##### Source data #####

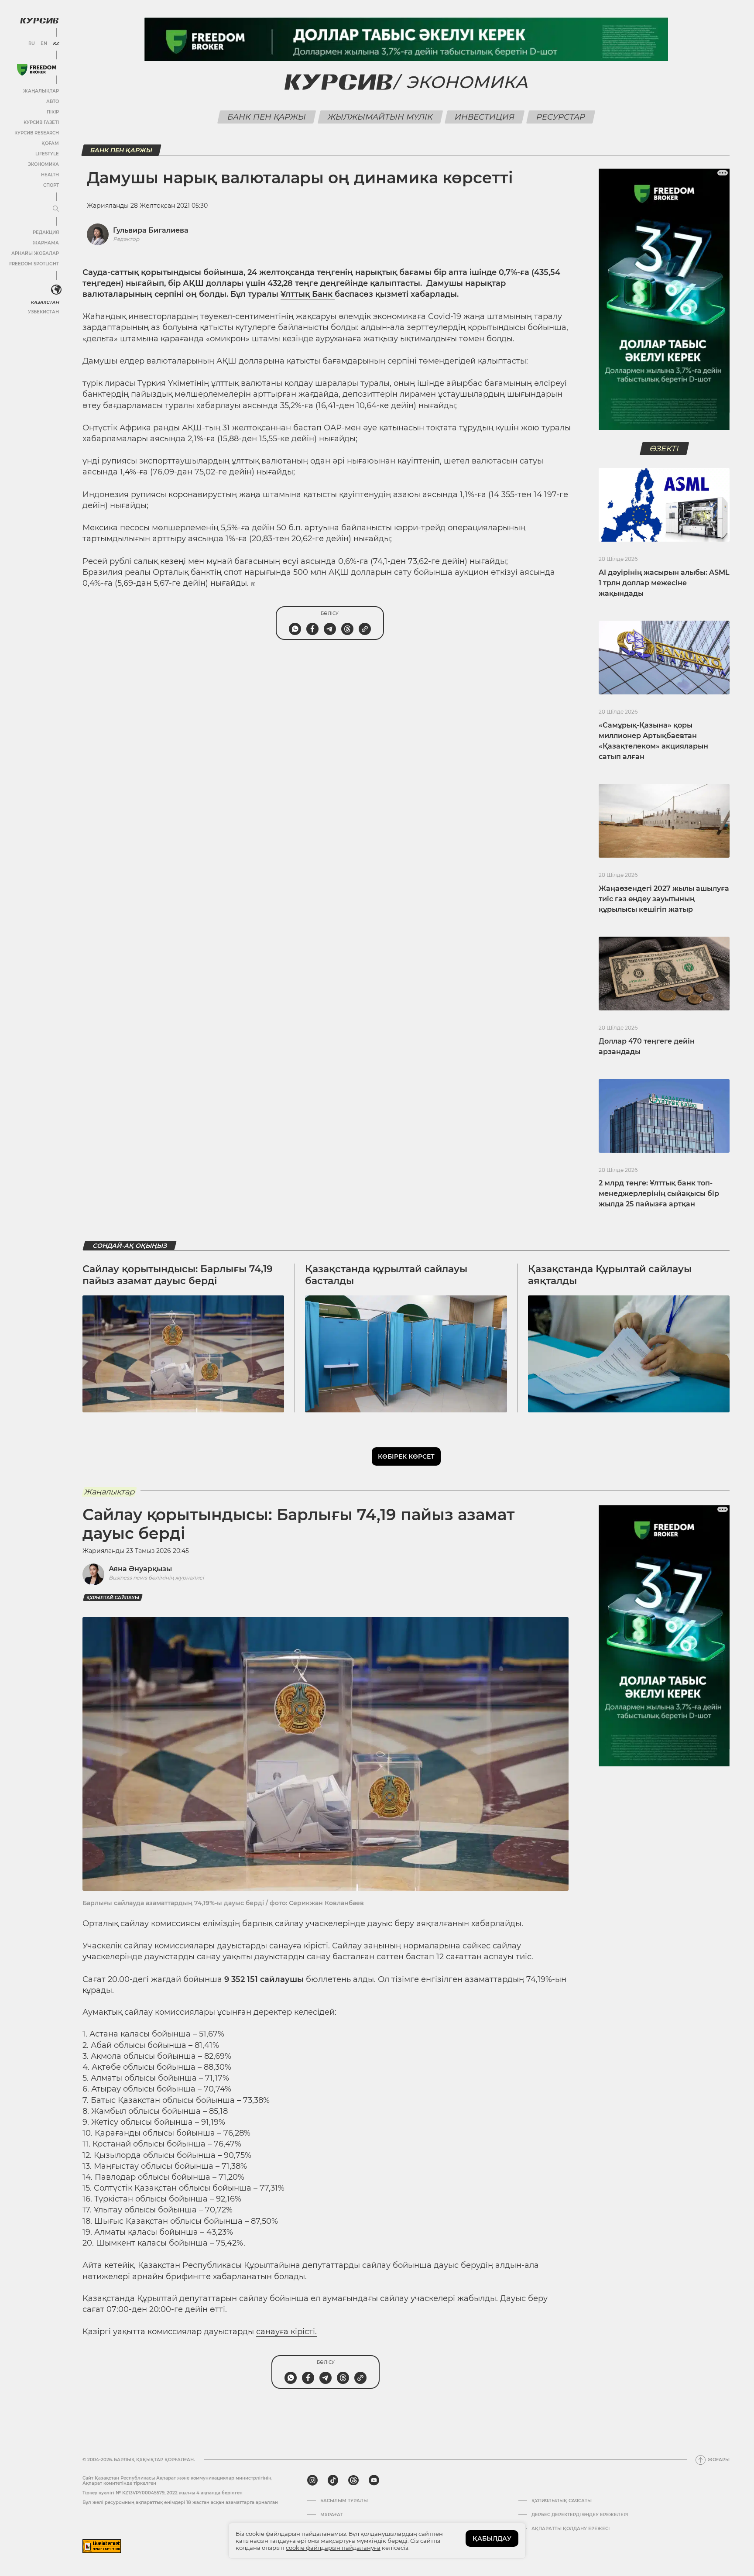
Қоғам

#####
##### Source data #####

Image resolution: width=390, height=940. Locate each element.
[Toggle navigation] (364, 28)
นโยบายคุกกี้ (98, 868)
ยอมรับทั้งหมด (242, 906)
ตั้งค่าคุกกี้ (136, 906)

#####

▶ **Requirement**: Above are the records; repeat exactly the lines from the one holding "Image resolution: width=390, height=940." down to the one holding "ตั้งค่าคุกกี้ (136, 906)", end lines included.

▶ **Expected output**:
Image resolution: width=390, height=940. Locate each element.
[Toggle navigation] (364, 28)
นโยบายคุกกี้ (98, 868)
ยอมรับทั้งหมด (242, 906)
ตั้งค่าคุกกี้ (136, 906)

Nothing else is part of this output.